The server itself is of high quality with ample expansion options. The case itself is well designed and built with solid construction that keeps the server nice and flat, it does not flex around when lifting. Many of the servers we have tested forced us to cram our fingers into tight areas to install things like RAM and CPUs. The RS520-E8-RS8 server has plenty of clearance inside for these tasks with only one location on the right hand side where clearance was tight.
Overall, setup was a breeze on the RS520-E8-RS8. The motherboard used in this server is the Z10PR-D16 server board, which offers good expandability and allows 16x DIMMs to be installed. We like this motherboard a great deal and reminds us of the Z10PE-D16 that is used in the TS700-E8-RS8 Workstation. Both these boards have excellent BIOS's that we have come to expect from ASUS products.
Another factor to consider about the RS520-E8-RS8 server is its low power use compared to some other servers we have tested, in this case as much as 50 watts in some cases. This adds up to lower running costs and less heat output. There is not much to dislike about the RS520-E8-RS8 server except we would like to have a DVD drive come standard with this kit.

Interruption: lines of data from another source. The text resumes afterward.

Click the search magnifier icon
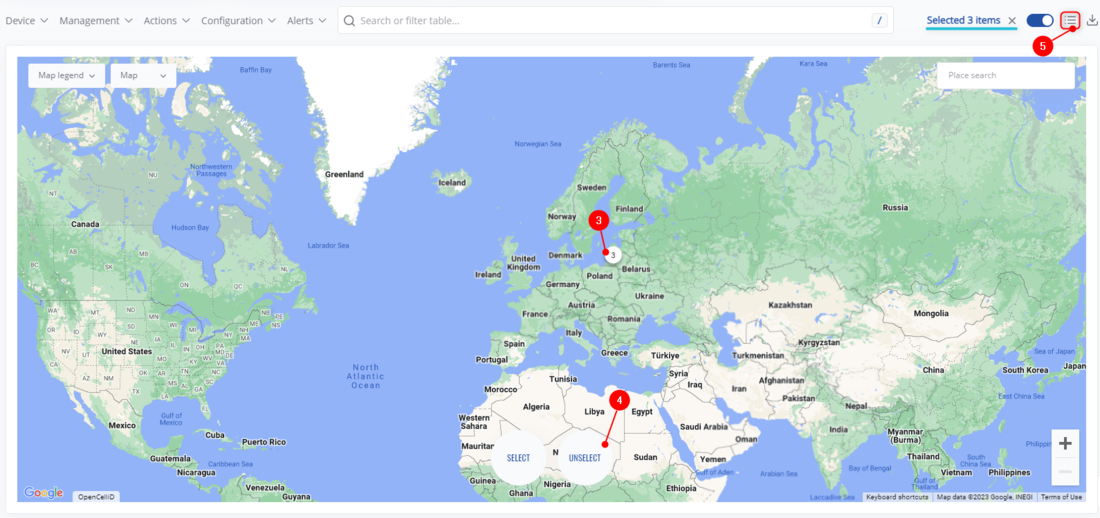 point(349,20)
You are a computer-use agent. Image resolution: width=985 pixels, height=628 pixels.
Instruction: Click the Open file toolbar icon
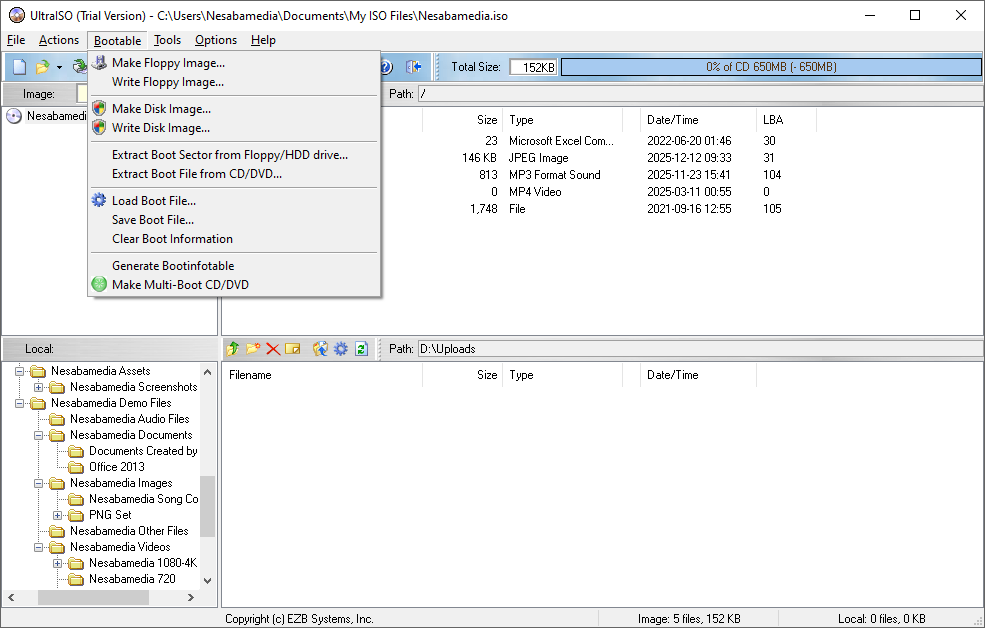42,67
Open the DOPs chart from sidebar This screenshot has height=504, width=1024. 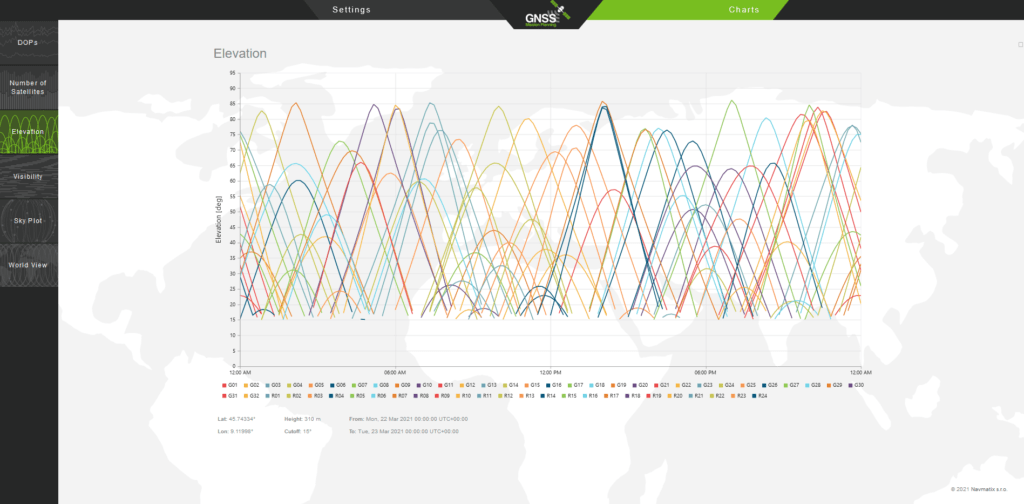(x=28, y=43)
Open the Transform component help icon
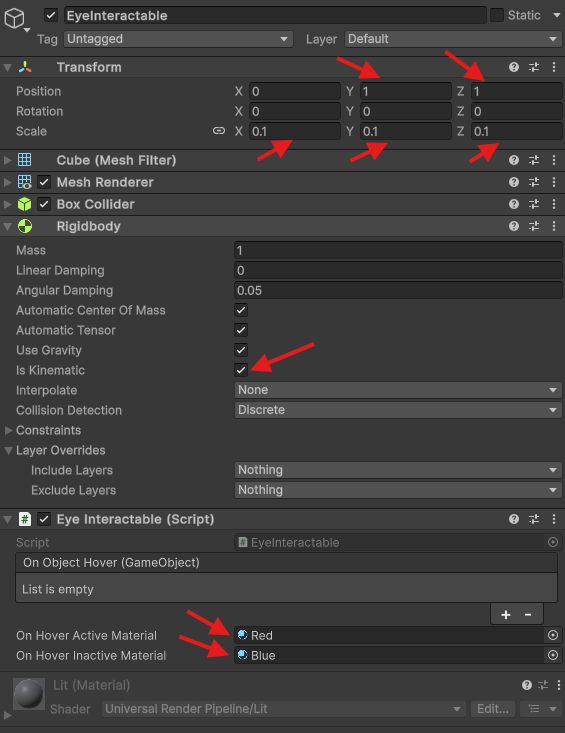This screenshot has width=565, height=733. pyautogui.click(x=514, y=67)
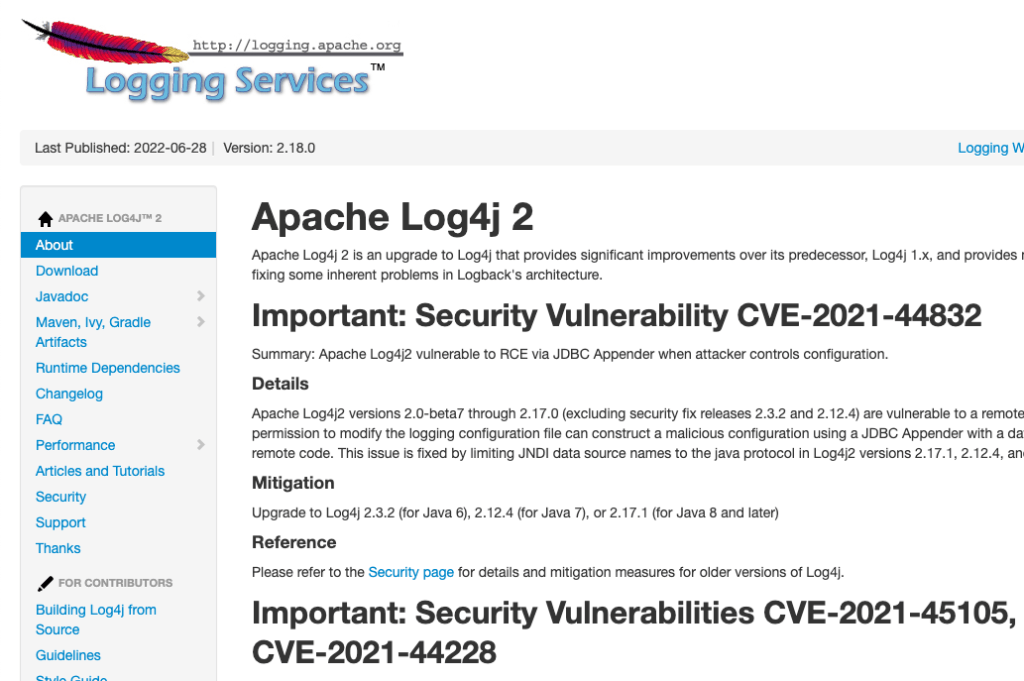Expand the Javadoc submenu arrow
1024x681 pixels.
(x=201, y=296)
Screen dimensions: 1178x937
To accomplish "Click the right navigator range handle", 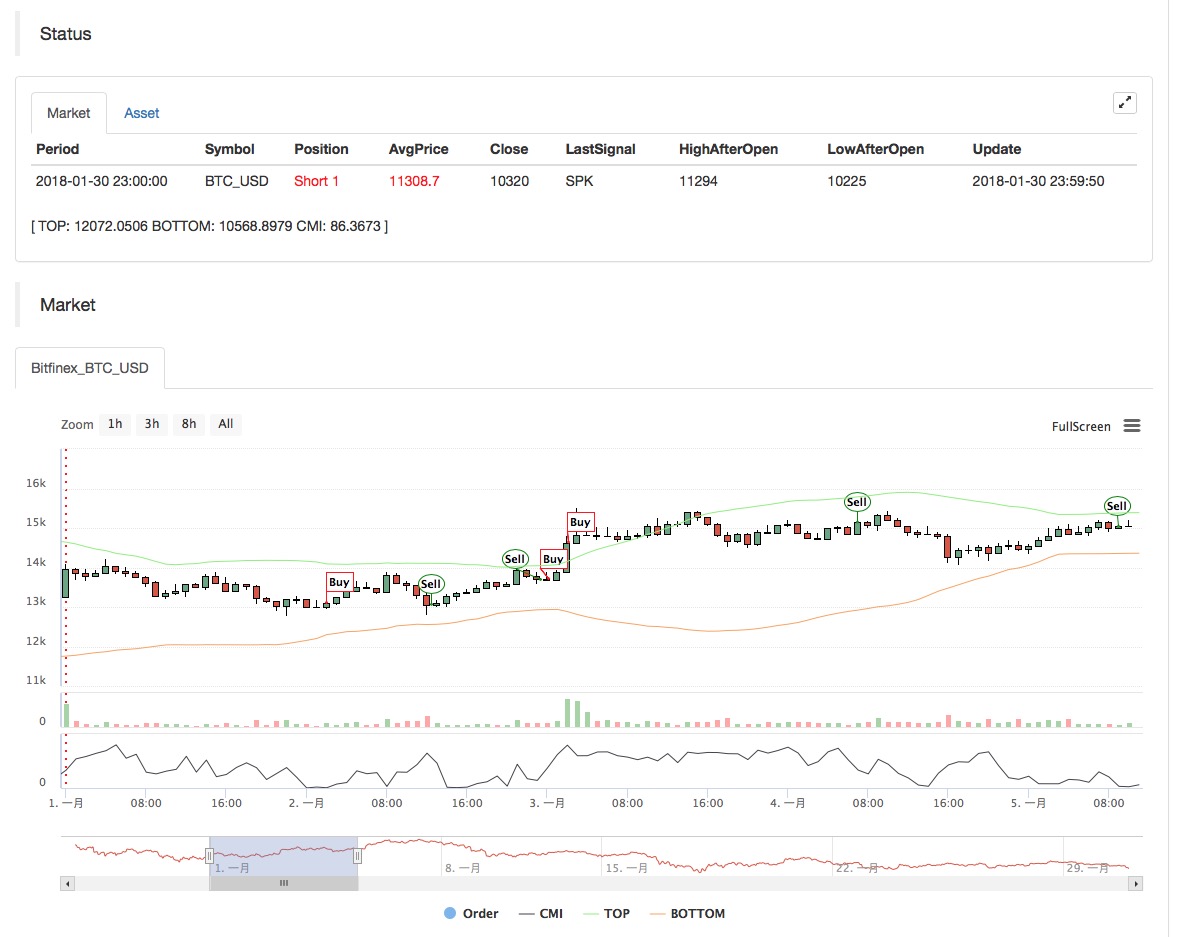I will [x=358, y=856].
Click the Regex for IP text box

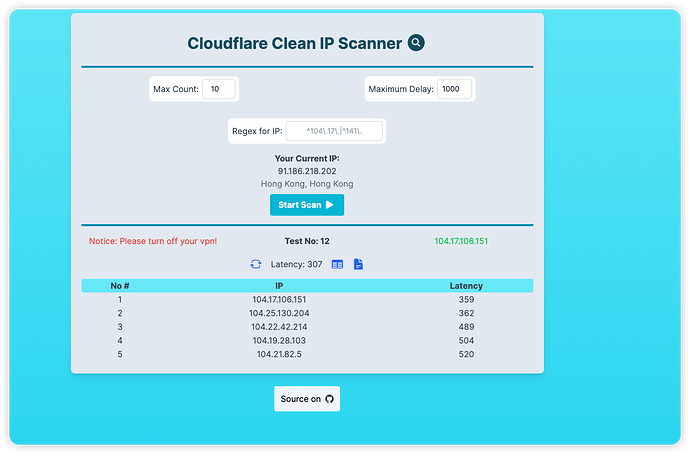pyautogui.click(x=334, y=131)
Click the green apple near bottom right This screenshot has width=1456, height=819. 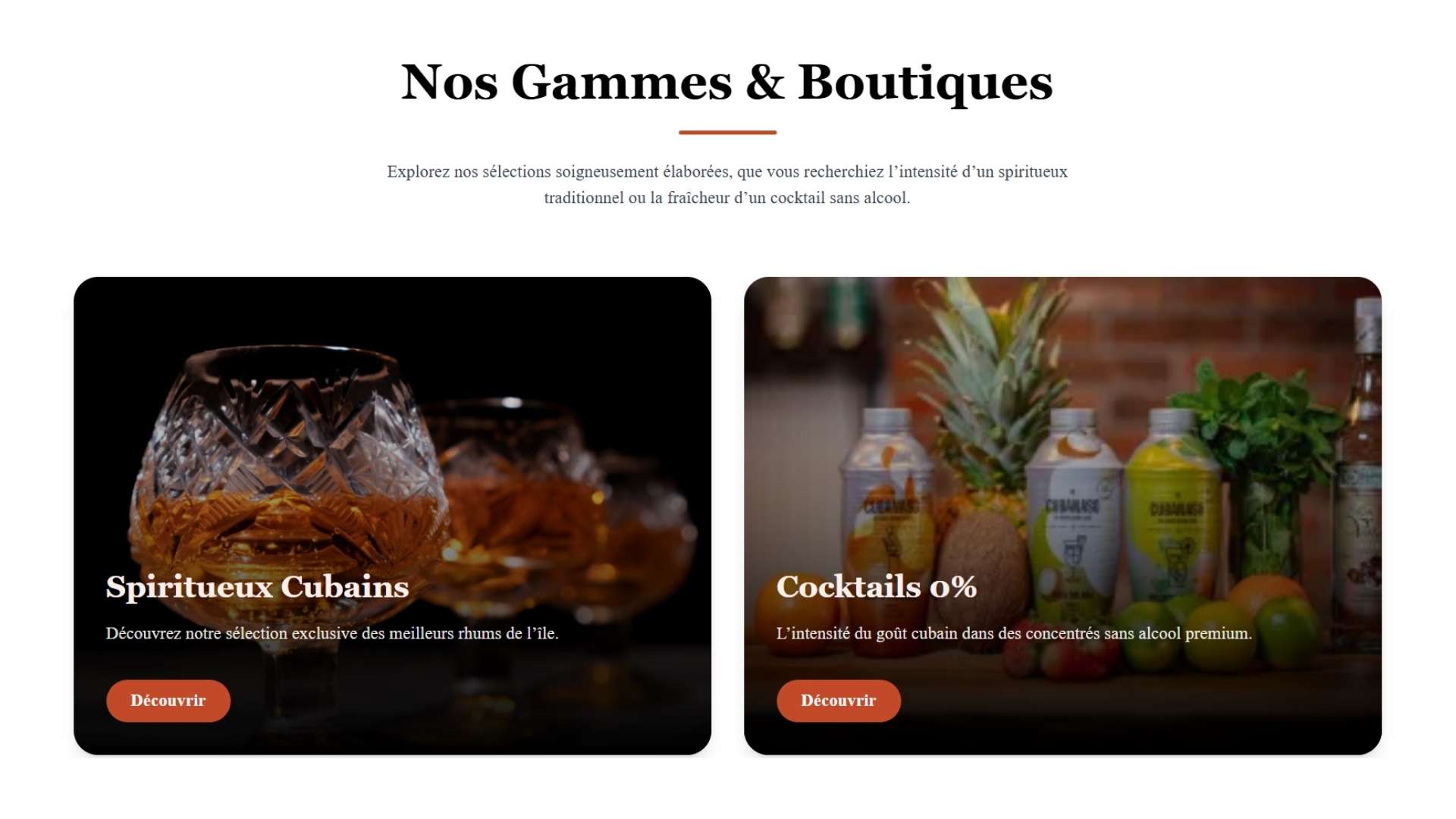point(1287,632)
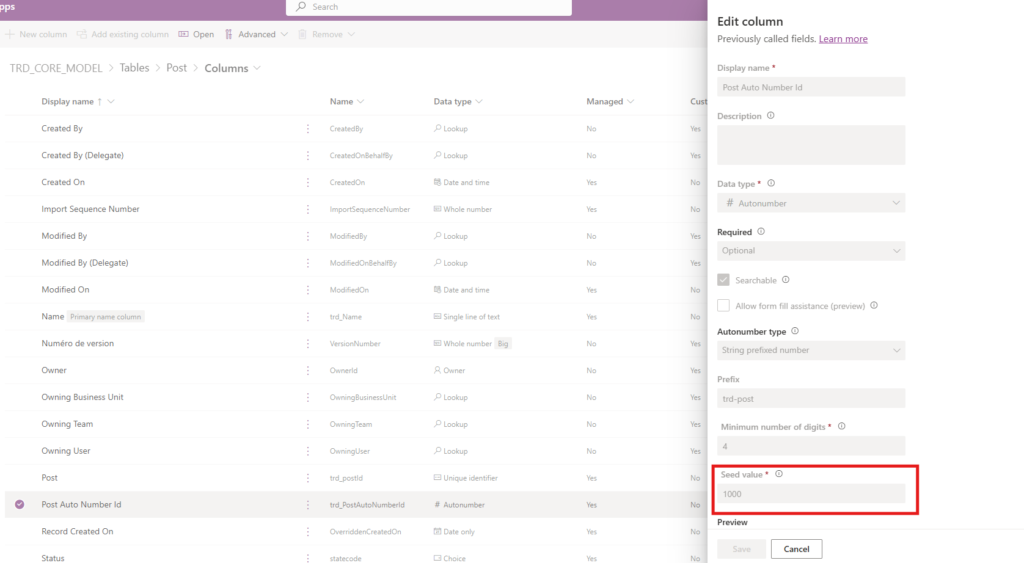Click the info icon beside Searchable

[x=785, y=280]
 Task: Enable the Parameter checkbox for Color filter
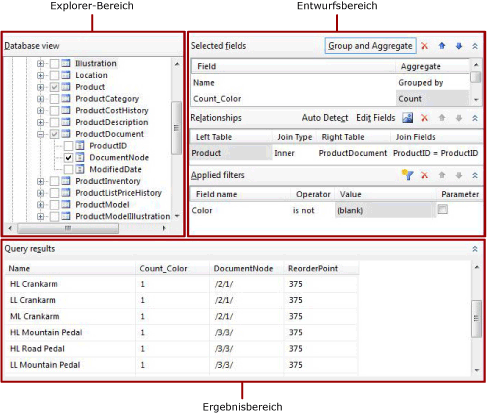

The RS520-E8-RS8 server is a good server kit that should get you up and running fast and provide a high power storage solution for your needs.
|Quality including Design and Build||98%|
|Bundle and Packaging||96%|
|Value for Money||95%|
The Bottom Line: The ASUS RS520-E8-RS8 barebones server kit offers high quality construction, ample expansion options, industry standard storage loadout, low power use, and everything you need to get up and running.